Stated exercise
Update the data from the line containing "Click the Covaxin list item" down to the line containing "Content Marketing Looks", replacing "subtitle" with "heading" and leaving everything else as it is. Omit the pictures from your answer.

Records shown
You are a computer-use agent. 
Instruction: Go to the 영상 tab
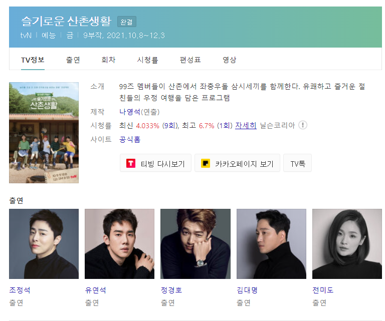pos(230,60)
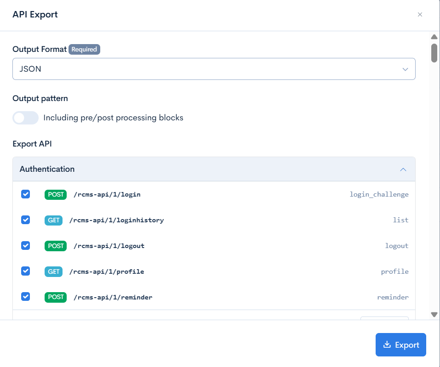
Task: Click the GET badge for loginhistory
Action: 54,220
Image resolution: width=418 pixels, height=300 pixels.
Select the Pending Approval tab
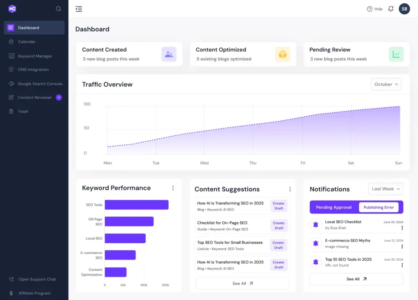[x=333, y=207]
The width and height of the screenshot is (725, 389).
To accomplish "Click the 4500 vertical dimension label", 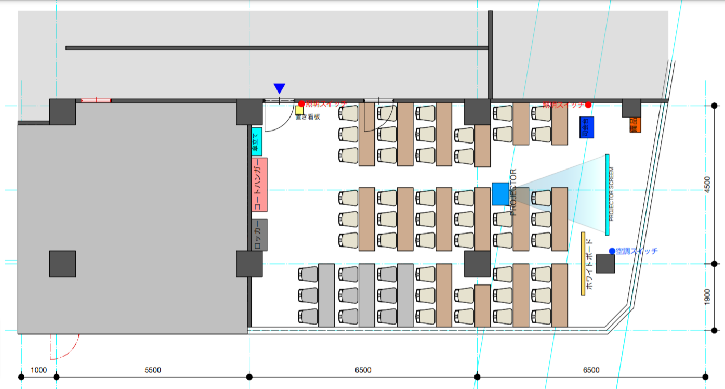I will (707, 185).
---
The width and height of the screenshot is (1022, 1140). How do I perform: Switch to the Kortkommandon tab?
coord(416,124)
---
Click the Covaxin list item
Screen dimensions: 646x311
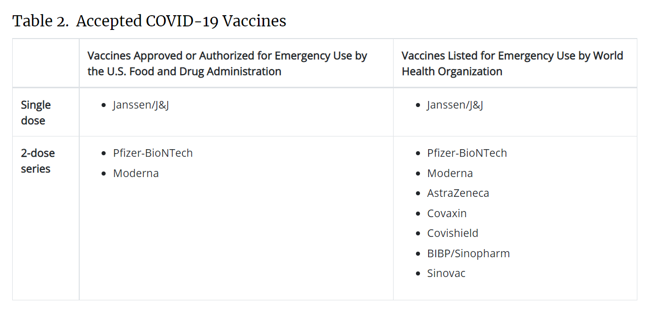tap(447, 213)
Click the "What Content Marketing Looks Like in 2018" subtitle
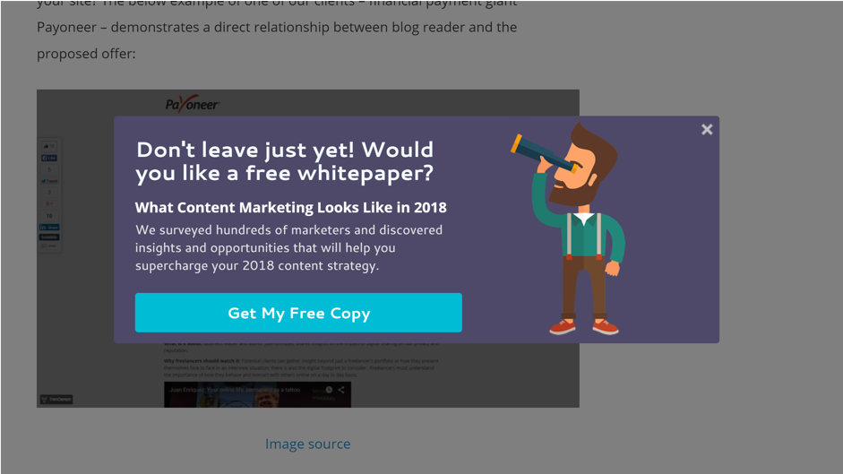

Result of the task
Click the Covaxin list item
Screen dimensions: 646x311
tap(447, 213)
Click the "What Content Marketing Looks Like in 2018" heading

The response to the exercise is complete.